* WORK REQUEST: In the records below, repeat exactly the lines between the line holding "The height and" and the line holding "Click the magnifying glass Search icon", inclusive, and drop the pictures.

* GIVEN DATA:
══════

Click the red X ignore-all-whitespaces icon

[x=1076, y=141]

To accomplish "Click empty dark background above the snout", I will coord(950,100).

══════

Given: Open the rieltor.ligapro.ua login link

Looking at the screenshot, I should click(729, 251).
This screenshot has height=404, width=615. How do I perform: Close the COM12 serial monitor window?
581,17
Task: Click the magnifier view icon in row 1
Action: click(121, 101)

══════

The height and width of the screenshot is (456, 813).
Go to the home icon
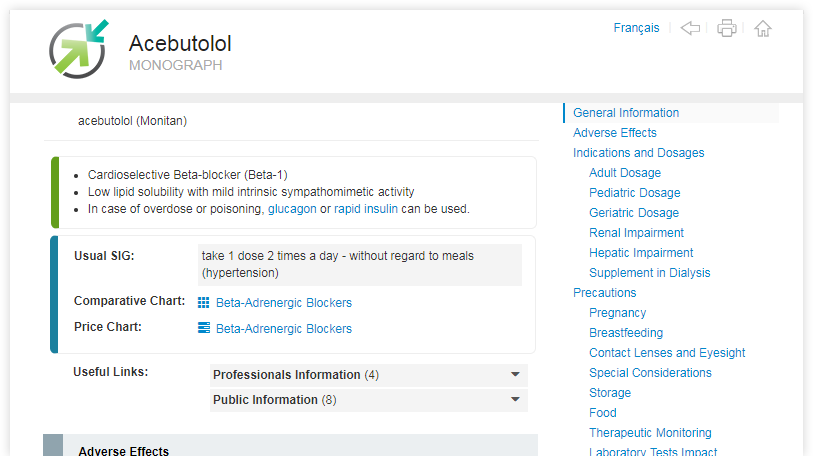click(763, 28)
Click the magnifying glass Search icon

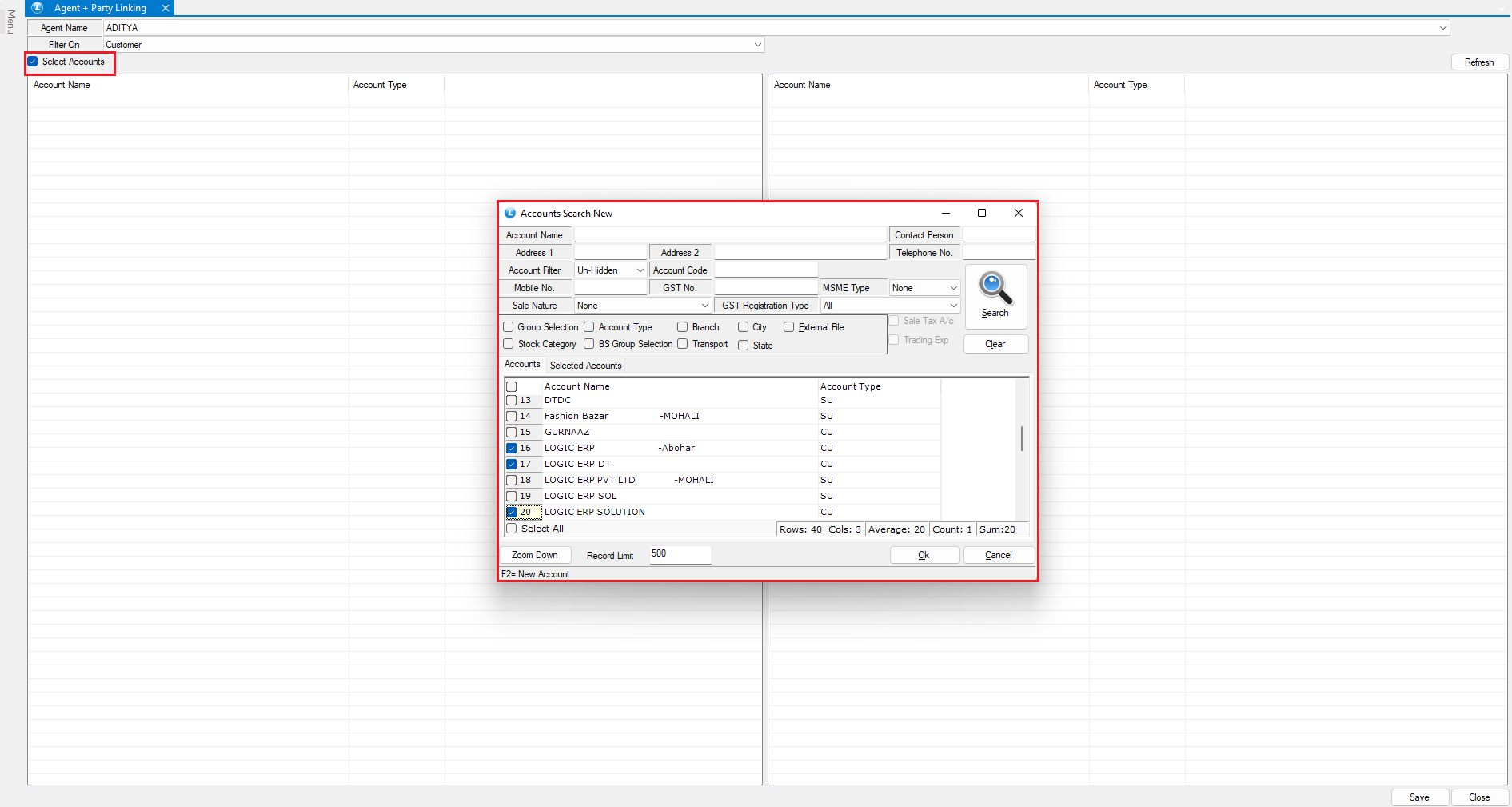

══════

* ANSWER TO THE EXERCISE:
The height and width of the screenshot is (456, 813).
Go to the home icon
click(763, 28)
Click the magnifying glass Search icon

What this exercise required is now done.